Suis-je responsable de ce que je suis ? Pondichéry 2011

Faisons une courte problématisation de ce sujet que nous jugeons difficile pour des élèves de terminales car il est toujours difficile de tenter de répondre à la question « qui suis-je ? ». Il est vrai que l’intitulé ne porte pas directement sur cela car l’expression importante est « ce que » je suis. On peut donc comprendre « je suis » comme ce qui constitue mon être, ma singularité, mon essence, peu importe le contenu même de cette essence. Ce sujet nous accorde cette singularité de notre être ; nous sommes donc posés comme de véritables sujets.
Mais qu’est-ce qui a produit cette essence singulière qui est notre être ?
Que faut-il pour qu’il y ait responsabilité ?

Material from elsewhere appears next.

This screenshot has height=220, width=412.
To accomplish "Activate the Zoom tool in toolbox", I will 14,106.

– Il faut, tout d’abord, que quelque chose soit fait par un sujet ; il faut qu’il y ait une action. Ainsi, dans cet intitulé, pour que l’on puisse envisager de répondre positivement à la question, il faut accepter de penser que ce que je suis est le produit d’un acte.
– mais toute action, au sens large du terme, n’implique pas une responsabilité de ma part. Pour que je sois responsable de l’action que je fais, il faut que je l’accomplisse consciemment, ce qui suppose un être capable de prendre une distance, un écart, entre l’action et le sujet qui l’effectue. Mais la conscience ne suffit pas car le jeune enfant de quelques années possède bien une conscience mais cela ne suffit pas pour qu’on lui attribue la responsabilité des actes qu’il accomplit. Pourquoi ? Il lui manque la faculté de juger, d’apprécier véritablement le sens et la portée de ses actes car il n’a pas encore développé ce que l’on nomme la raison.

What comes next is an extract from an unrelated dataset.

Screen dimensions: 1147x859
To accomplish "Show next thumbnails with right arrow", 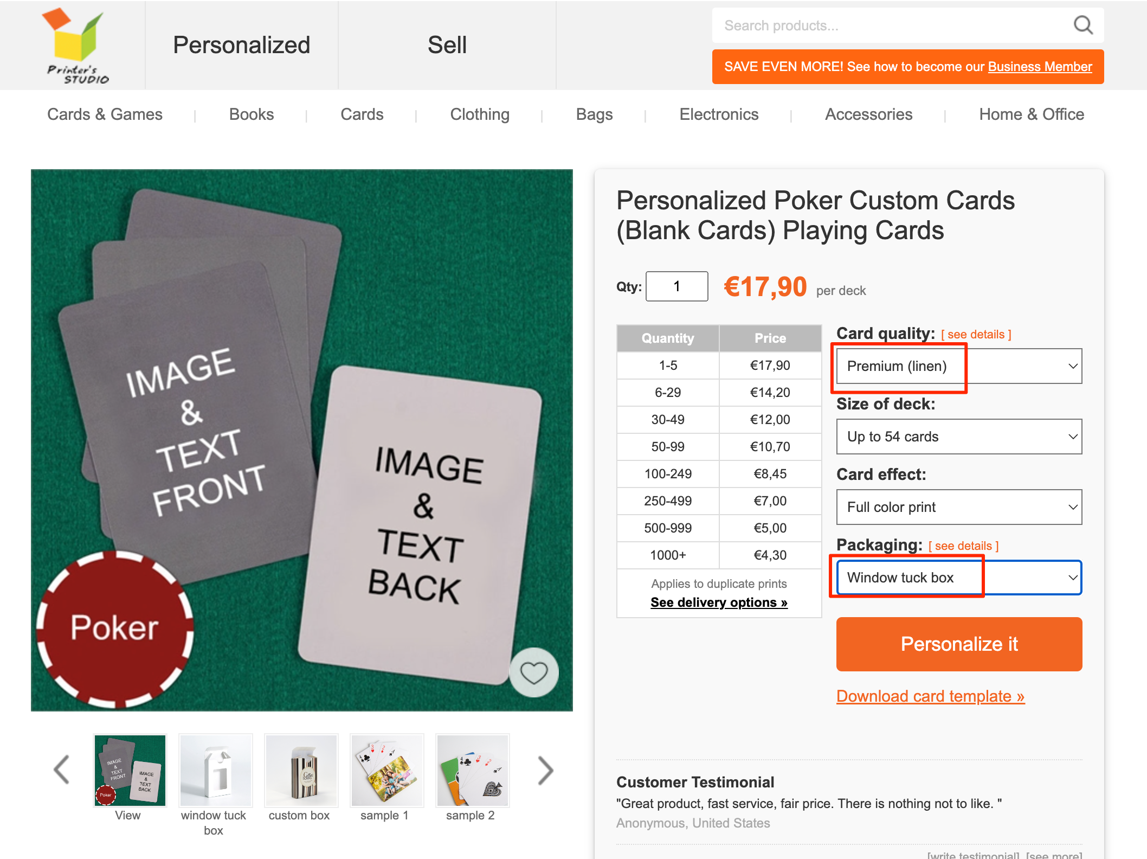I will click(x=545, y=770).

– Cependant, il ne suffit pas, pour être responsable de faire ou avoir fait une action déterminée par la raison ; encore faut-il que cette action ait été effectuée librement et la liberté nécessite trois conditions de possibilité : la raison que nous venons de voir, le choix et la volonté.
Notre intitulé se transforme en la question suivante : peut-on dire que ce que je suis, mon essence, ma singularité est le produit d’un acte, d’une action émanant de ma subjectivité, de ma raison ? Ne pourrait-on pas dire, au contraire, que ce que je suis est un fait, quelque chose de donné et non pas de produit, de fabriqué ? (Puisque nous ne développerons pas ce sujet, indiquons une piste de nature métaphysique : dans certaines croyances religieuses, ce que je suis ne dépend en rien d’une production qui viendrait de mon être mais tout cela a pu m’être donné par une divinité transcendante. Alors que chez Platon, « La responsabilité revient à qui choisit ; le dieu, lui, n’est pas responsable. » Nous sommes responsables de ce que nous sommes car nous avons-nous-mêmes choisi notre essence avant de venir sur terre.)
– De plus, pour être responsable, il faut que l’être que je suis provienne d’un processus de production accompli librement c’est-à-dire volontairement, raisonnablement, et en ayant le choix. Suis-je le sujet qui a pu choisir ce qu’il est aujourd’hui en toute liberté ?
Nous voyons donc que le sujet porte sur la liberté de l’homme : question anthropologique et métaphysique : l’homme se construit-il lui-même librement ? .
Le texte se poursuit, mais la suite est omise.